All records are to be printed exactly as they appear.

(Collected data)
★ ★ ★ ★

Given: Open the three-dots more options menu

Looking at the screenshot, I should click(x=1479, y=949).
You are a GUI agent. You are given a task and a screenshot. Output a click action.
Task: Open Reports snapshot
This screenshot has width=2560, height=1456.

★ ★ ★ ★

● Output for this task:
Given: Open the three-dots more options menu

Looking at the screenshot, I should click(x=1479, y=949).
You are a GUI agent. You are given a task and a screenshot. Output a click action.
Task: Open Reports snapshot
This screenshot has width=2560, height=1456.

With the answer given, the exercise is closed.